1 octobre 2007:
Jusqu'où peut aller la solitude ? Jusqu'où peut aller le silence ? Jusqu'où peut aller le dégoût ?
Je me lève le matin pour voir toujours ces mêmes choses, pour vivre (survivre) les mêmes idées, pour me baigner dans le noir constant. Je n'ai presque plus aucun espoir, et je doute sincèrement de l'ampleur de ceux qui me restent en tant qu'espoirs. Peu à peu je trouve de moins en moins d'enjeu à vouloir les réaliser. De toute façon, qu'est-ce qui se passera ensuite ? Je retournerai dans cet état... Jusqu'à trouver un autre espoir...
Je passe ma journée assis, devant un jeu vidéo, un film, à n'avoir plus envie de rien.
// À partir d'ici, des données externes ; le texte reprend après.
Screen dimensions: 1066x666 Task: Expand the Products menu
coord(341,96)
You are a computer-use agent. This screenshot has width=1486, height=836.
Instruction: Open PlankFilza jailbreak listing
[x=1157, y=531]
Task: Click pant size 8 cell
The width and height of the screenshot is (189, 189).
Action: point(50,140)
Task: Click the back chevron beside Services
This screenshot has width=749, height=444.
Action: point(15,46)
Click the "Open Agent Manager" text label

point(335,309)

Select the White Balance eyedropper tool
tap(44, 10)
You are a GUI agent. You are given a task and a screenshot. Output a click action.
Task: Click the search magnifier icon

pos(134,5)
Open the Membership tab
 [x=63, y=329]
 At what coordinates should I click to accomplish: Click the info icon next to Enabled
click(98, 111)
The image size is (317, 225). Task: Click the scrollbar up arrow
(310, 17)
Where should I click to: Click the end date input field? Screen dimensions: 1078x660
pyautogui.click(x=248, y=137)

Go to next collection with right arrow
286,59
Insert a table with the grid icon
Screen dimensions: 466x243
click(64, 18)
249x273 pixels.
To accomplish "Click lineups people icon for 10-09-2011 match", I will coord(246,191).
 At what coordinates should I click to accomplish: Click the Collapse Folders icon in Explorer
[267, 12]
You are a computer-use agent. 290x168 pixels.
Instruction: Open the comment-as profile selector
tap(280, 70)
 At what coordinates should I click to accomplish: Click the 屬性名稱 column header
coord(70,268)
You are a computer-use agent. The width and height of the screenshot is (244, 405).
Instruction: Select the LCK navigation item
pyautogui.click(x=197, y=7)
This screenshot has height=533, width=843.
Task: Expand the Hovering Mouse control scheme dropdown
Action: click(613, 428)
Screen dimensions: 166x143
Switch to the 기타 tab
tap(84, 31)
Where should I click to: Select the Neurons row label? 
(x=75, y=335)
Je n'ai même plus envie de sexe, je n'ai plus envie d'être entouré, je n'ai plus envie d'avoir envie. Je repense à mon passé, je réfléchis aux erreurs que j'ai faites, je suis hanté par la volonté de m'échapper de celles-ci, par la volonté de ne plus rien reproduire. C'est cette volonté qui me ronge, qui me donne indirectement l'envie de ne plus vivre. Je me force à manger un morceau de pain, avec deux cornichons. Je me force à boire de l'alcool pour moins penser, pour faire de ce fardeau quelque chose de plus trouble, de moins réel.
Je suis atteint du syndrome d'Asperger. Et la seule chose qui me maintient dans ma souffrance, dans cet état végétatif, est ma thanatophobie. Au fond je la déteste. Elle fait de moi un lâche.